WORLD Radio - Legal Docket: A case of standing

Emergency-room doctors must demonstrate to the court personal harm from being forced by the FDA to participate in completing abortions

Dr. Christina Francis speaks during a press conference outside the Supreme Court, March 26. Associated Press/Photo by Amanda Andrade-Rhoades

NICK EICHER, HOST: It’s The World and Everything in It for this 1st day of April 2024. We’re so glad you’ve joined us today! Good morning! I’m Nick Eicher.

MARY REICHARD, HOST: And I’m Mary Reichard.

You’ve no doubt heard about the big case argued last week on the abortion pill Mifepristone, the case titled Food and Drug Administration versus Alliance for Hippocratic Medicine.

The court gave about 90 minutes to it but the argument never really got to the merits. Instead, it was mainly about whether the Alliance has legal standing to bring the case in the first place. If not, nothing else matters. At least where this one case is concerned.

All this is separate from the larger issue of what party would ever have standing to challenge the FDA over one of its highly consequential decisions.

EICHER: We’ll get to the meaning of standing in a minute.

But let’s begin with a review of the facts.

It was the final year of the Bill Clinton administration, the year 2000, and the Food and Drug Administration had approved the drug Mifepristone as effective at killing children 30-plus weeks before they’re born.

The FDA did place many precautions around its use at that time, mainly for the safety of the aborting mother.
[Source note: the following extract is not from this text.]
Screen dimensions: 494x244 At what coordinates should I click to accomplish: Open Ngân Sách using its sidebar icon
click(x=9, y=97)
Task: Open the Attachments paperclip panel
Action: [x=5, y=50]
But the agency removed those precautions over the last few years. The FDA expanded use of the drug from 7 weeks of pregnancy to 10. It allowed nonphysicians to prescribe it. And it did away with follow-up visits.

REICHARD: Then in 2021, the FDA removed the requirement for an initial, in-person visit with a doctor. That visit is the one in which a woman is screened for life-threatening conditions like ectopic pregnancy, and it’s the time that her unborn child is assessed for gestational age.

That last part is especially important, because the more developed the unborn child, the riskier chemical abortion is for the woman.

But with these relaxed standards women can receive mifepristone in the mail or pick it up at a pharmacy without ever visiting a doctor.

EICHER: More availability, of course, means more use, and more use statistically means more women having complications. So when they wind up in the hospital, it falls on emergency-room staff to manage the caseload. And many of those medical attendants and doctors have conscience objections to abortion.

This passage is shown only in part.